[EXERCISE] Starting from the line with "This screenshot has width=1323, height=781." and going up to and including the line with "Given: Open the user avatar profile menu", copy the listing below exactly. Leave all images out.

[DATA RECORDS]
╔══

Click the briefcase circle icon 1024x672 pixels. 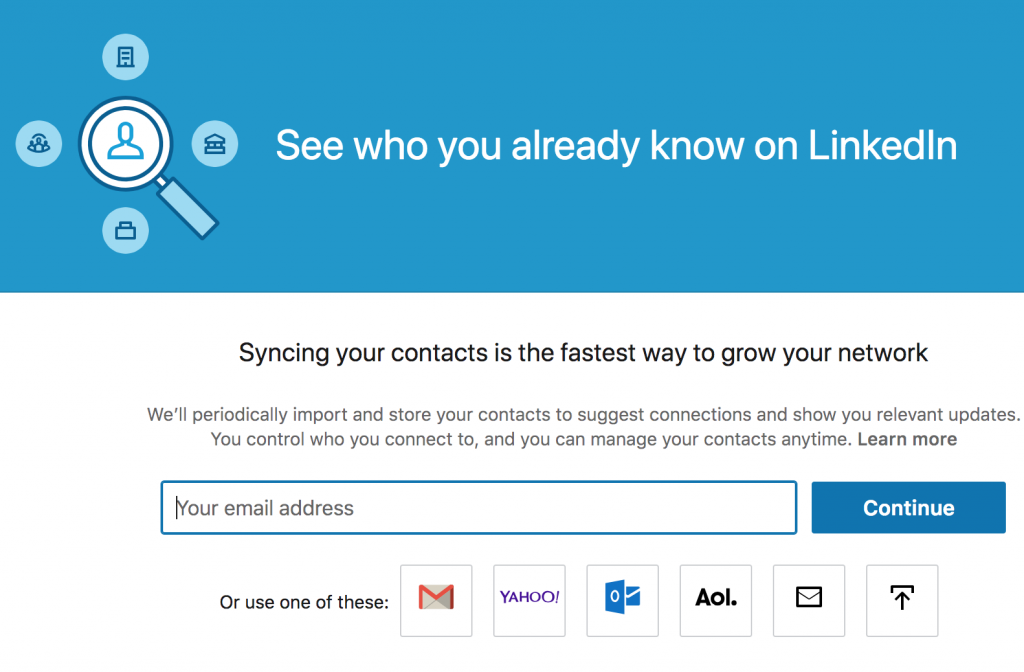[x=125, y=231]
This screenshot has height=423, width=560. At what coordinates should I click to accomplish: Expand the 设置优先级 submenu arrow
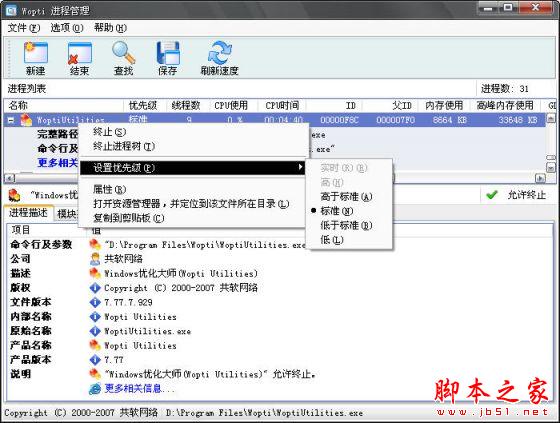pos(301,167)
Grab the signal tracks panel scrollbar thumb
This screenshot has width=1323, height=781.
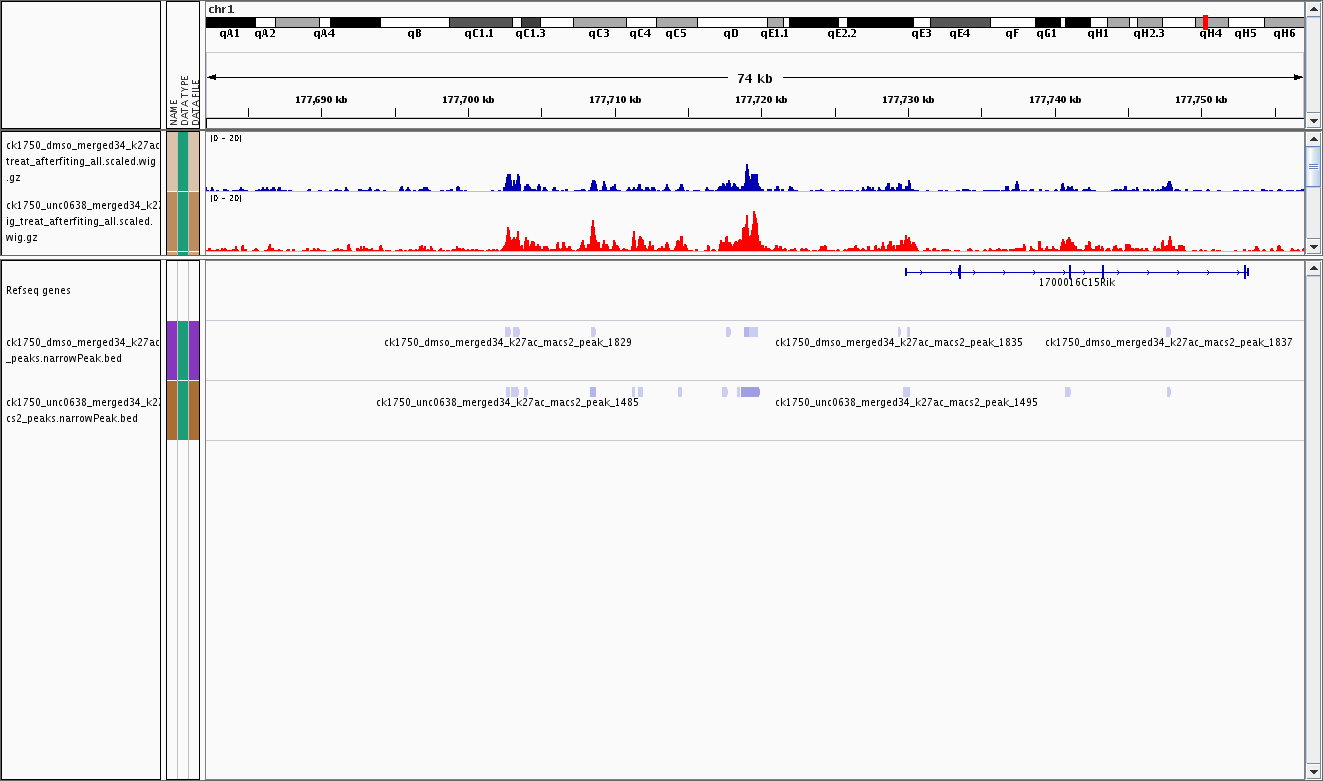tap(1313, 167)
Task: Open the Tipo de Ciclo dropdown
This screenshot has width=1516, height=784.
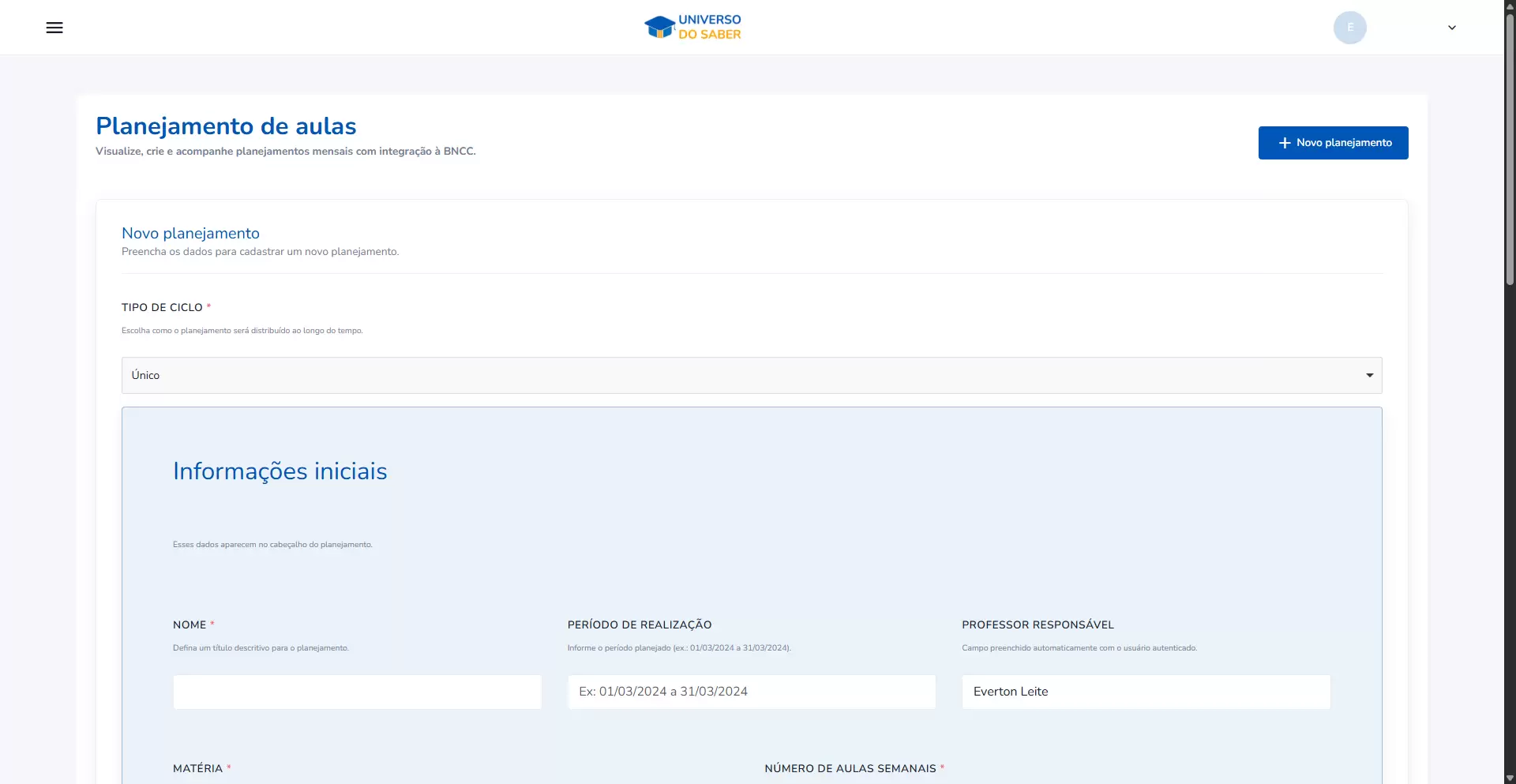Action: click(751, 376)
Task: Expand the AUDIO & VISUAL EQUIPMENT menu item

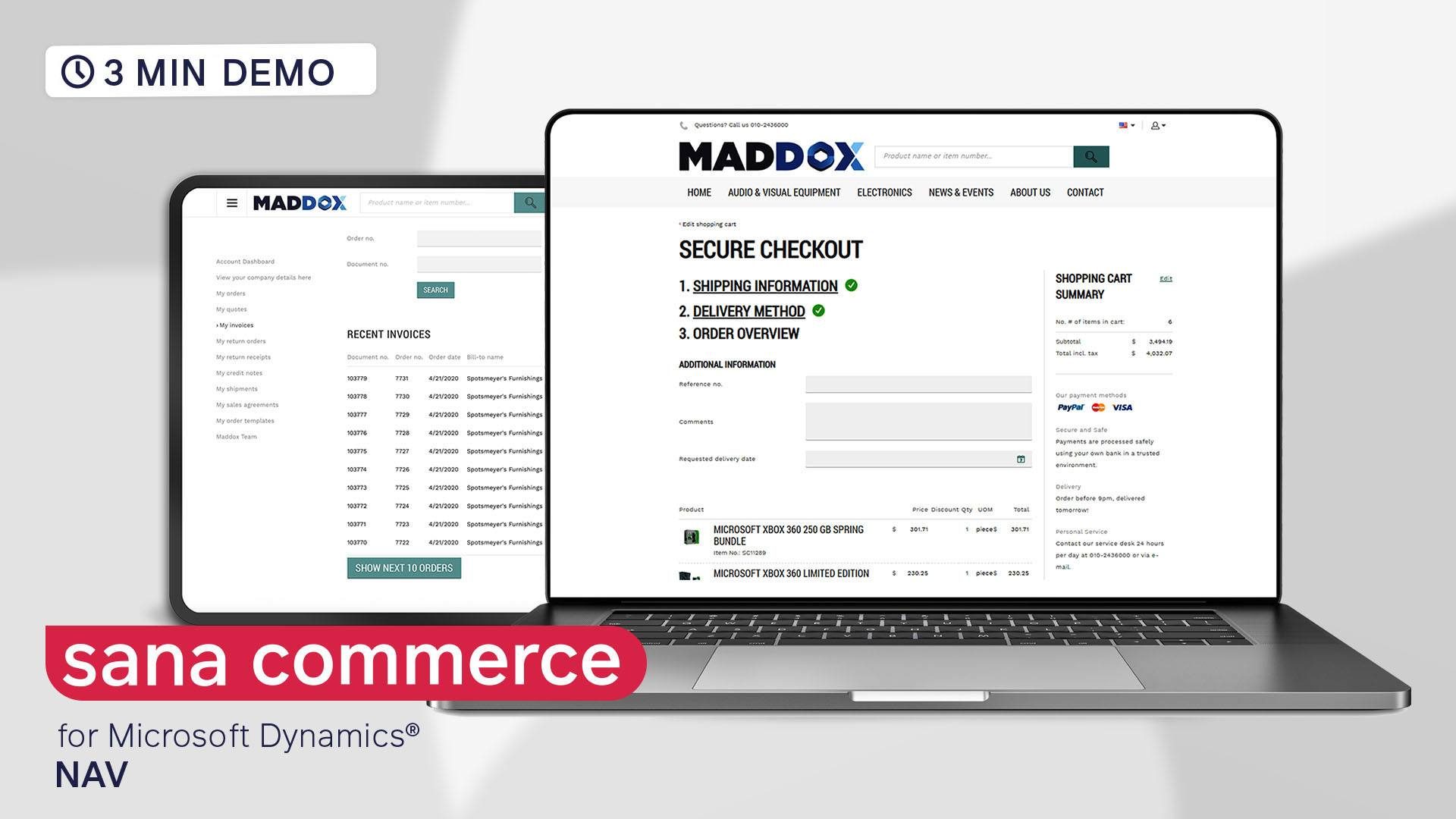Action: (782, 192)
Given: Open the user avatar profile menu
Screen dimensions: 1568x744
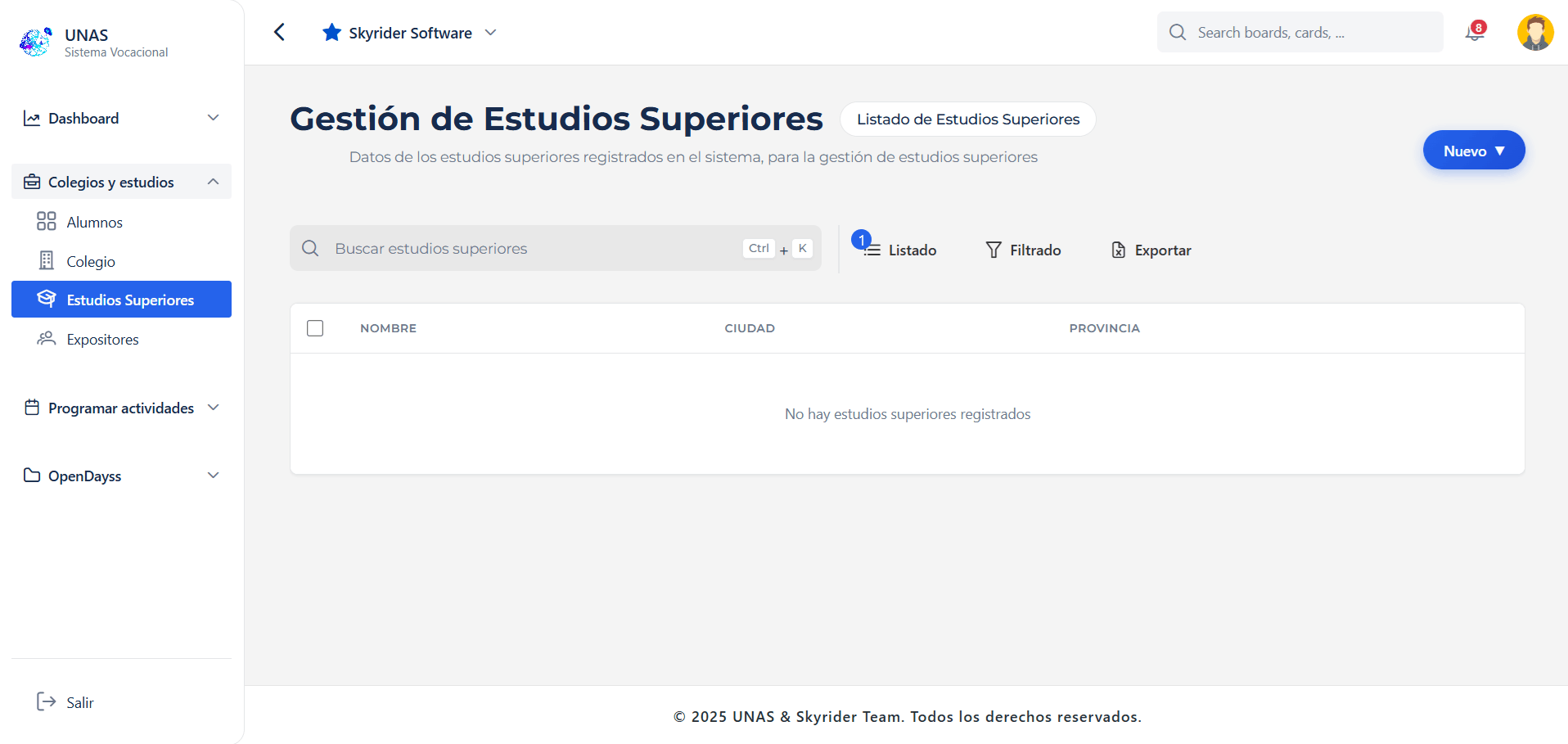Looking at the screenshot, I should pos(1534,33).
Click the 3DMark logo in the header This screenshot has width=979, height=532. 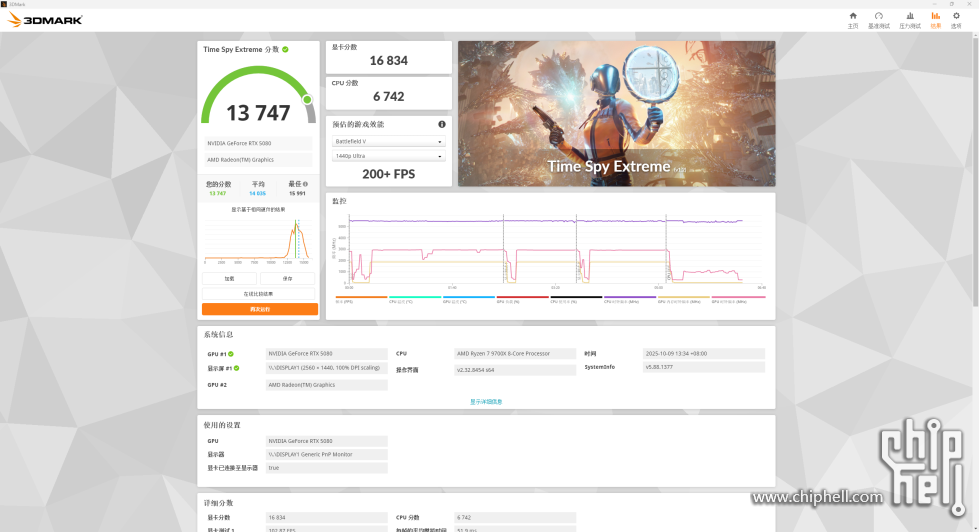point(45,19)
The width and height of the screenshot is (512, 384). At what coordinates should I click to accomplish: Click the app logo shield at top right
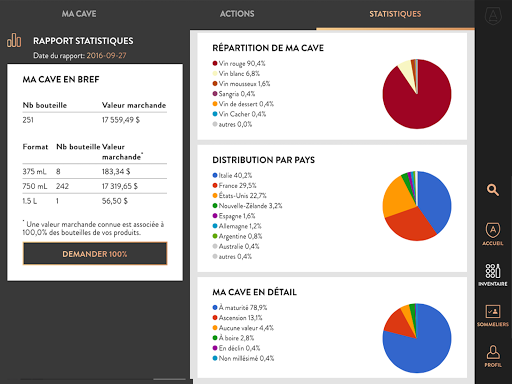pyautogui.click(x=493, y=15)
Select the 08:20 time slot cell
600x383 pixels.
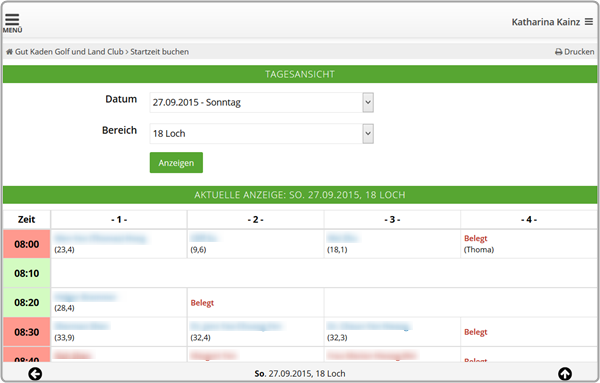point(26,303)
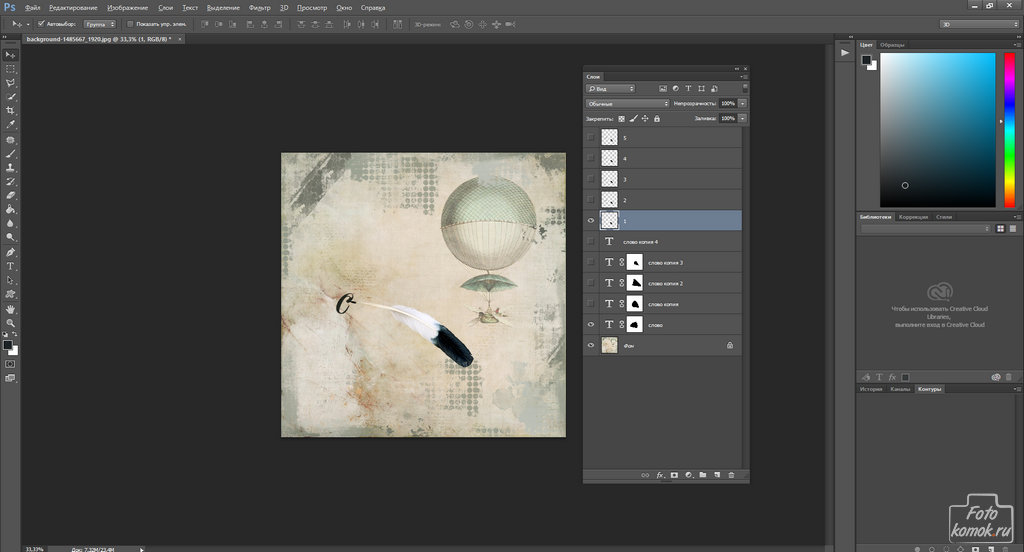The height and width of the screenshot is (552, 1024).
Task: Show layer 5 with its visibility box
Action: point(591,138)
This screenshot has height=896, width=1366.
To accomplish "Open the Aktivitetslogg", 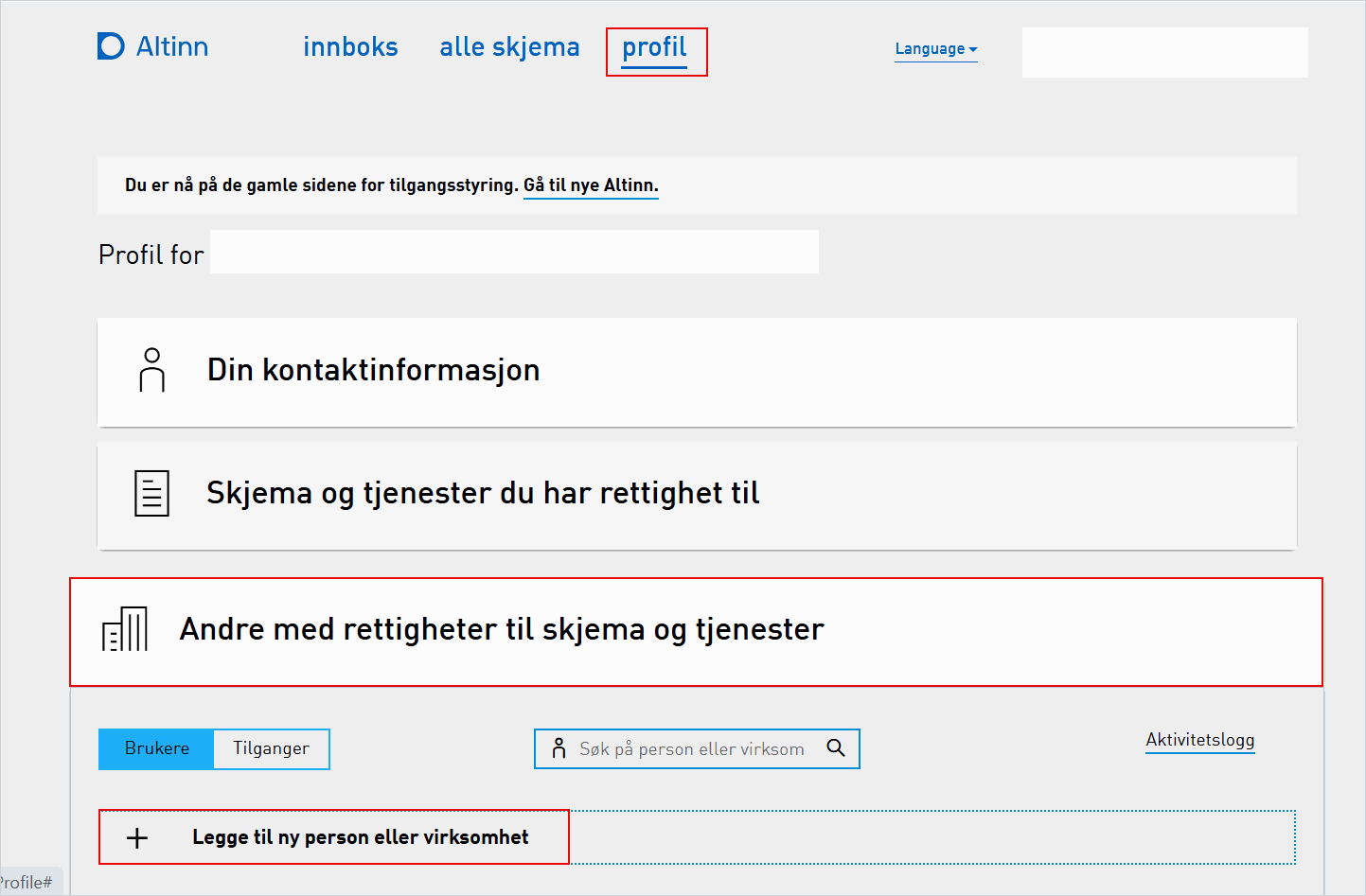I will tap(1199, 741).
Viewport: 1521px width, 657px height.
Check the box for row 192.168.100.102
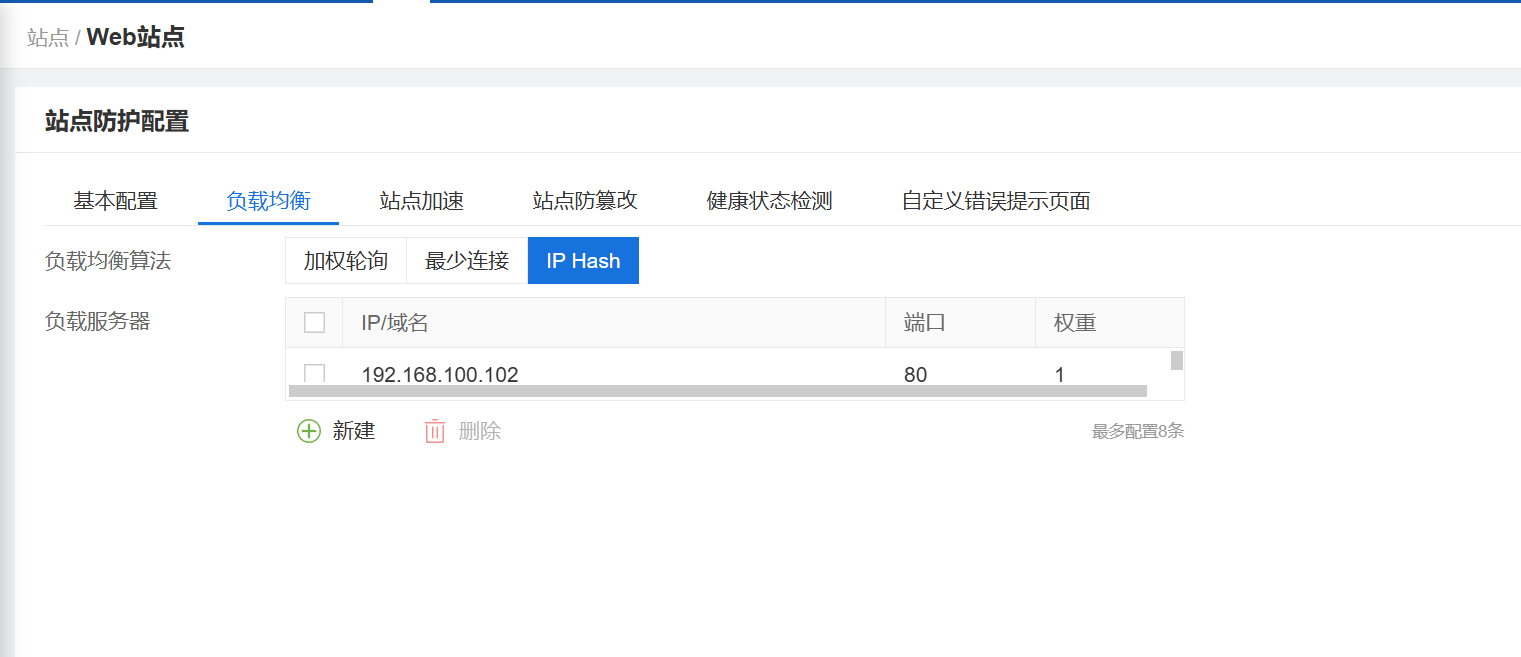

╚══

[REPLY TO THE TASK]
This screenshot has width=1323, height=781.
tap(1313, 167)
Task: Open the Tipo de Ciclo dropdown
This screenshot has width=1516, height=784.
Action: click(751, 376)
Task: Expand the AUDIO & VISUAL EQUIPMENT menu item

Action: (782, 192)
Given: Open the user avatar profile menu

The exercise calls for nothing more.